Mas, sem dúvida, o maior ganho da série é a amizade incrível entre Otis e Eric (Ncuti Gatwa). Personagens gays tendem a ser monotemáticos nesse tipo de série e Sex Education não foge das abordagens inevitáveis. Eric, ainda bem, sofre mais influências da já citada Glee, que por si só tomava decisões transgressoras a respeito. Sua relação afetuosa com o pai religioso e a resolução das tensões com o maior valentão da escola se assemelham bastante à produção musical da Fox. Porém, ainda que Glee tenha ensaiado isso, nenhuma outra série totalmente adolescente tinha investido tão pesado e tão corretamente na amizade entre um rapaz heterossexual e um rapaz homossexual. É como se víssemos ganhar vida as melhores páginas dos romances de David Levithan, onde a presença de personagens gays é tratada com naturalidade extrema.
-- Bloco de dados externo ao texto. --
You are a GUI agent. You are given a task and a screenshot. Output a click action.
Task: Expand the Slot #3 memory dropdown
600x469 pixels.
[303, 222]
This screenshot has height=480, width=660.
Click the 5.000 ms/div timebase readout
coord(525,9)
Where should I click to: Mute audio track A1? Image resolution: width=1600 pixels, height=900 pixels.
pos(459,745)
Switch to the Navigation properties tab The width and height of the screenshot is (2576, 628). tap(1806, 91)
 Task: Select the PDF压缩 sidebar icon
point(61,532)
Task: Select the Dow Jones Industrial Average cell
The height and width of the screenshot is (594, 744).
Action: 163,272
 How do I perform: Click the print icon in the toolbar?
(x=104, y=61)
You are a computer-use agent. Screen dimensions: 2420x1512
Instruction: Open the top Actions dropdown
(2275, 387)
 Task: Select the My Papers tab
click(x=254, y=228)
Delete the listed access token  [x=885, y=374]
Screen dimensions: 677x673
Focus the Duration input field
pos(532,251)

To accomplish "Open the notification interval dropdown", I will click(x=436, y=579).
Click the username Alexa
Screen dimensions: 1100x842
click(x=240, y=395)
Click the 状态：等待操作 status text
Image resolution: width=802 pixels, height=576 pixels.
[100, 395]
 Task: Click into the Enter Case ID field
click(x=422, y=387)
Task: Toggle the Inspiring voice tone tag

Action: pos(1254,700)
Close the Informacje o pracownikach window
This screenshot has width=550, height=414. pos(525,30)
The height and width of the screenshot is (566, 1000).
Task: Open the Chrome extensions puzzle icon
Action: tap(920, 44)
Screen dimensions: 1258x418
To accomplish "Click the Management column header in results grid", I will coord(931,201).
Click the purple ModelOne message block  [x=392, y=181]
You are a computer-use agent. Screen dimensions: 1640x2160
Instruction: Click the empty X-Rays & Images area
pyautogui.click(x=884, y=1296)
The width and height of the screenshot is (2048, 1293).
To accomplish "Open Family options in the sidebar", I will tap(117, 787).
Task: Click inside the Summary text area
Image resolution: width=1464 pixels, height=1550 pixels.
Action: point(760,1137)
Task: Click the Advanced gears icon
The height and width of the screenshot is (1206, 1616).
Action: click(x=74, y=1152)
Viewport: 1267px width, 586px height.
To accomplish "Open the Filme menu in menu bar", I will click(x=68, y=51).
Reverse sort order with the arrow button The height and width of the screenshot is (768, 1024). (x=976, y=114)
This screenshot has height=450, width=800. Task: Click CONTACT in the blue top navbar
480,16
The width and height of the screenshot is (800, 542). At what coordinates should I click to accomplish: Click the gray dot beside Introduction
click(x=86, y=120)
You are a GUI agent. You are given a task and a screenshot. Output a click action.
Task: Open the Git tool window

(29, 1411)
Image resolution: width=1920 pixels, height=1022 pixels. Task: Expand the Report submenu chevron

Não há uma cena sequer em que Otis questione ser amigo de um rapaz gay, se afete por isso ou hesite diante do compartilhamento da simbologia gay com o amigo. Para ser próximo de Otis, a série não transforma Eric num modelo heteronormativo e só isso já é absolutamente louvável.
Os episódios são muito bem conduzidos, mas são longos. Um modelo de 30 minutos com 12 capítulos talvez desse um ritmo melhor ao produto final. As atuações são todas muito corretas e Gillian Anderson (o nome mais conhecido do elenco), segue deixando Scully para trás, o que é mais que esperado depois do que Chris Carter fez com no revival de Arquivo X. Cercada de obscuridade e ao mesmo tempo de doçura, Sex Education vai a todos os lugares onde deveria ir, explora todas as regiões certas, se conduz como num coito de pleno aproveitamento: ótimas e suaves preliminares, percurso nem lento nem super ágil e um clímax certeiro, daqueles que nos fazem pensar e sorver a experiência, só para acordar no dia seguinte e perceber que queremos mais.